> _INFORMATION PROVIDED_
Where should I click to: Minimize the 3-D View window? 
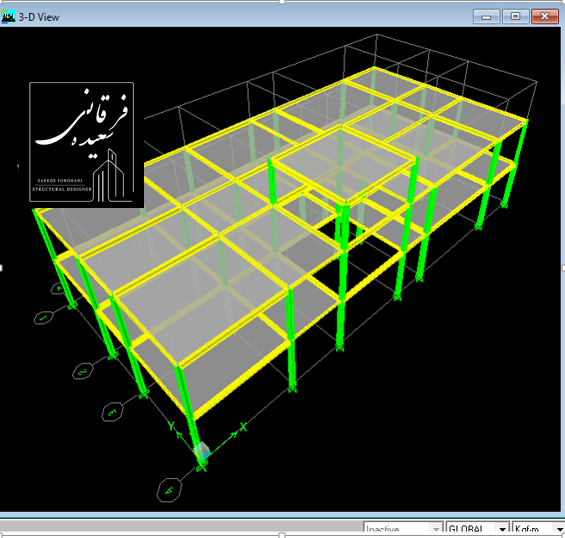coord(486,17)

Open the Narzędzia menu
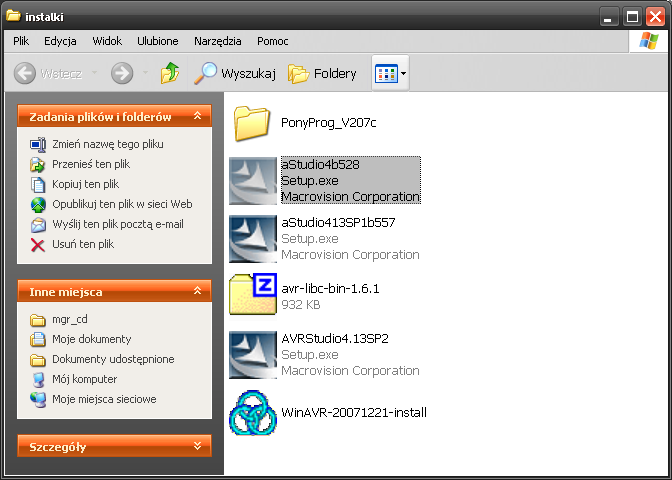coord(218,41)
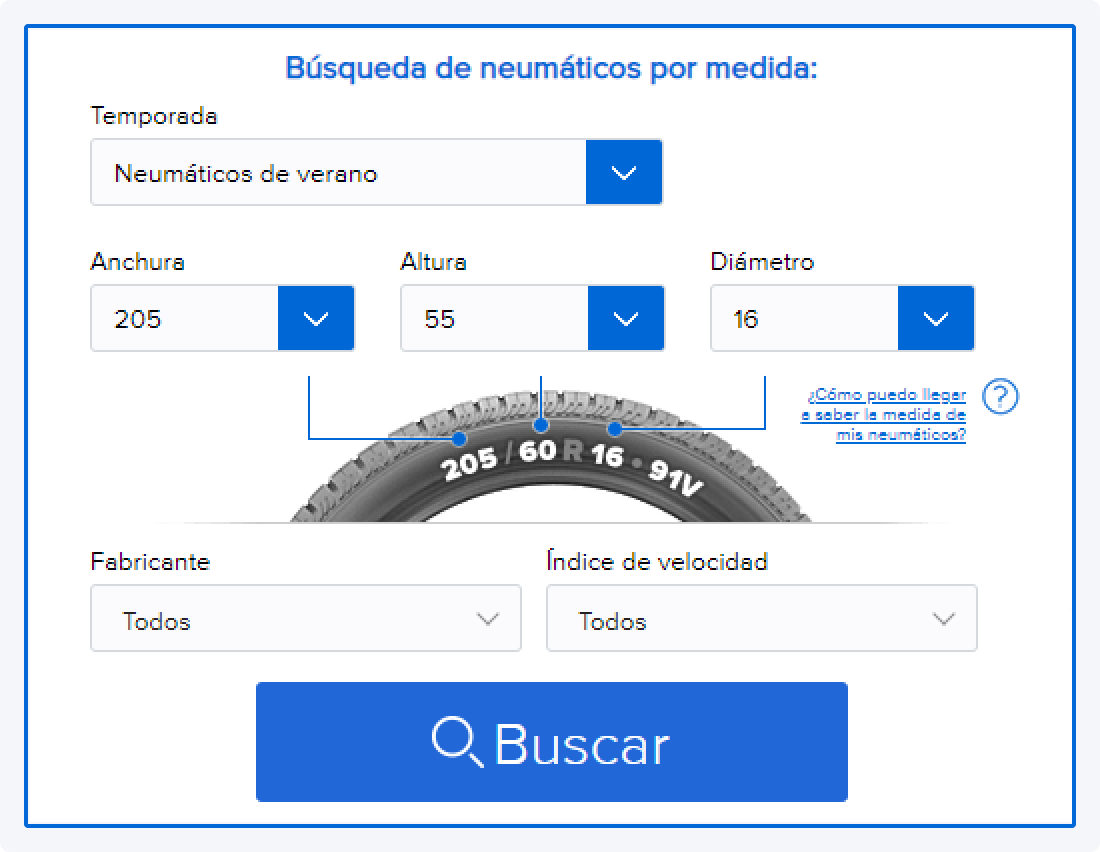This screenshot has height=852, width=1100.
Task: Click the blue arrow beside Diámetro 16
Action: (936, 319)
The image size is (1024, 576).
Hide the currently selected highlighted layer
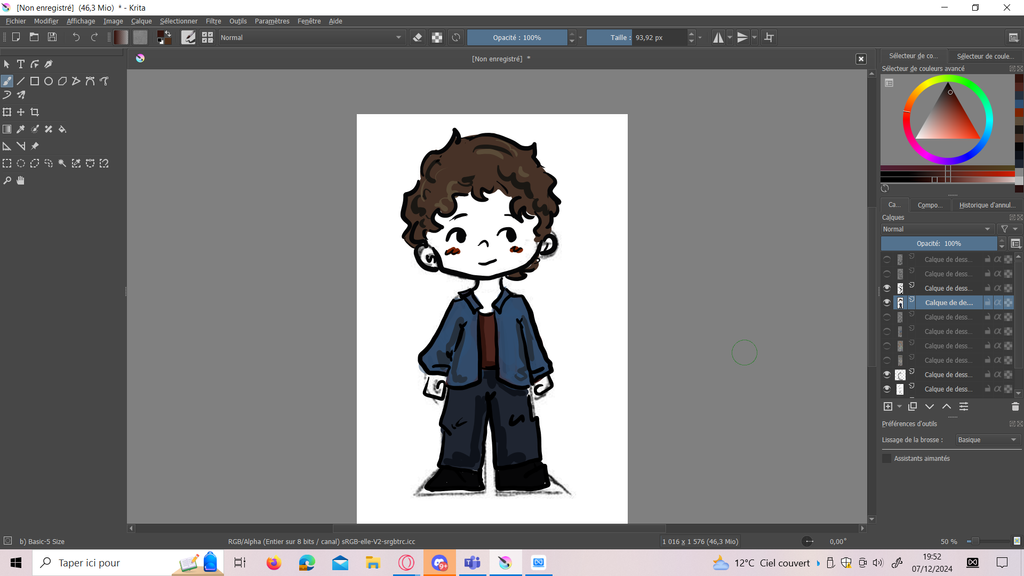tap(886, 302)
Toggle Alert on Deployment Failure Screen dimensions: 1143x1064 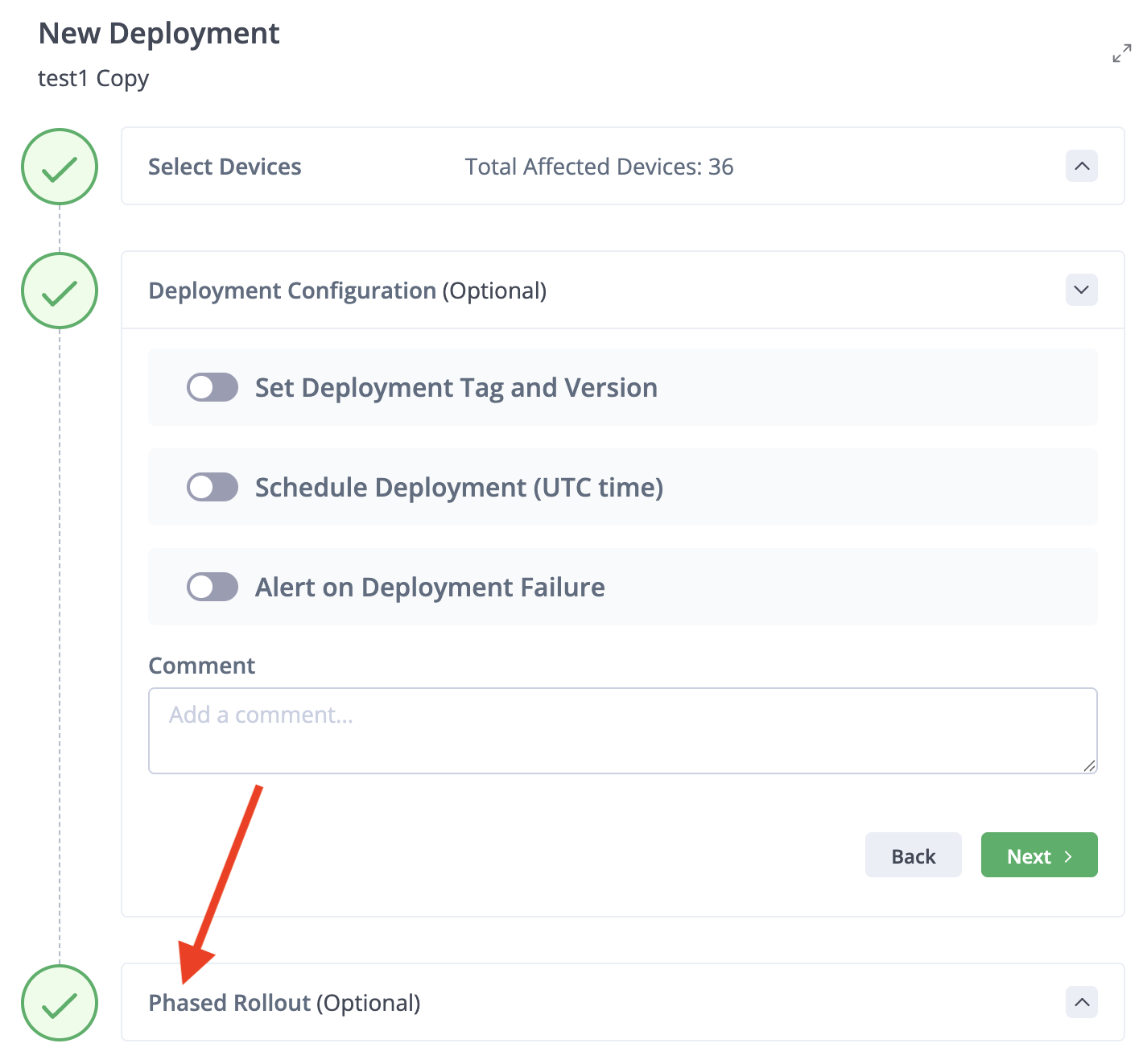[213, 587]
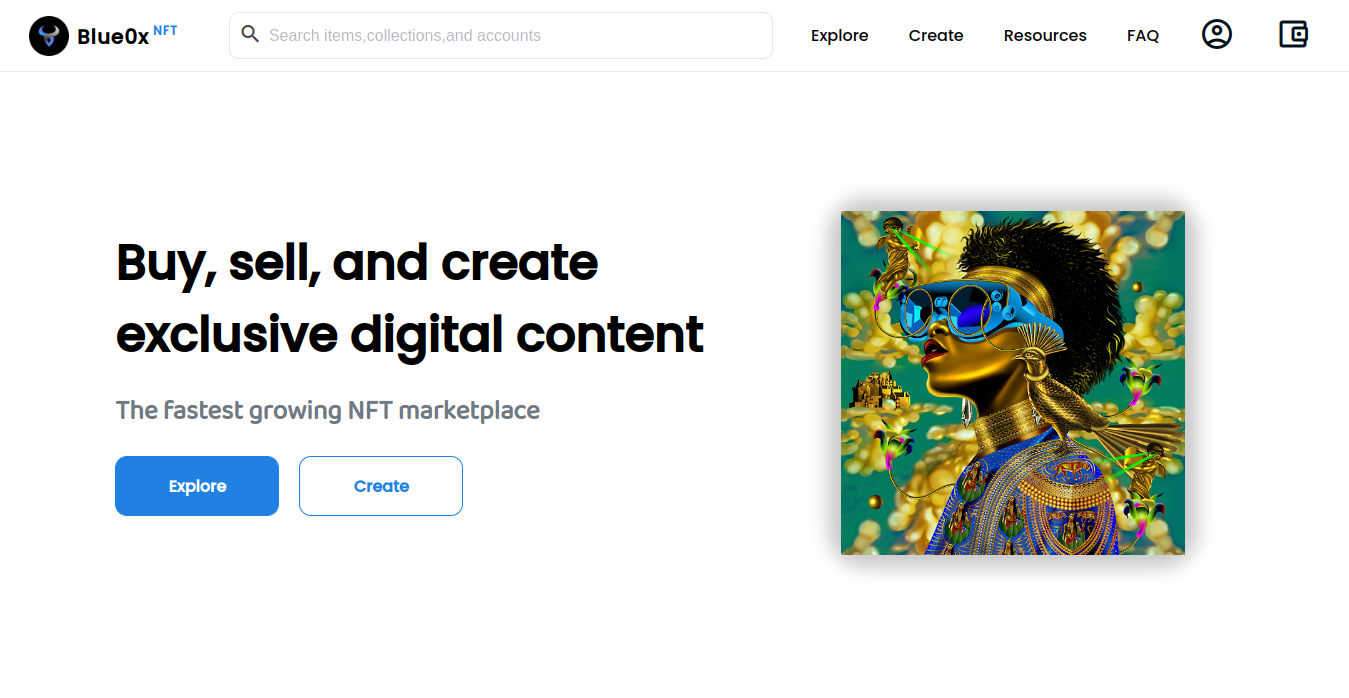Image resolution: width=1349 pixels, height=698 pixels.
Task: Open the featured NFT artwork image
Action: click(x=1013, y=383)
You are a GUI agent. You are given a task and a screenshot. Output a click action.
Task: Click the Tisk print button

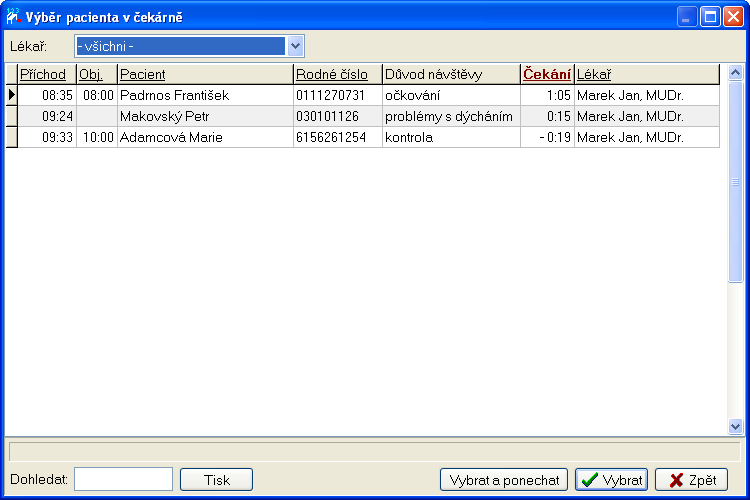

> _ABOUT THIS TASK_
Do not include the pictures. Quote only the lines from the line with "You are a GUI" through the end of the material, both ends included, exactly.

> _OUTPUT BELOW_
You are a GUI agent. You are given a task and a screenshot. Output a click action.
Task: Click the Tisk print button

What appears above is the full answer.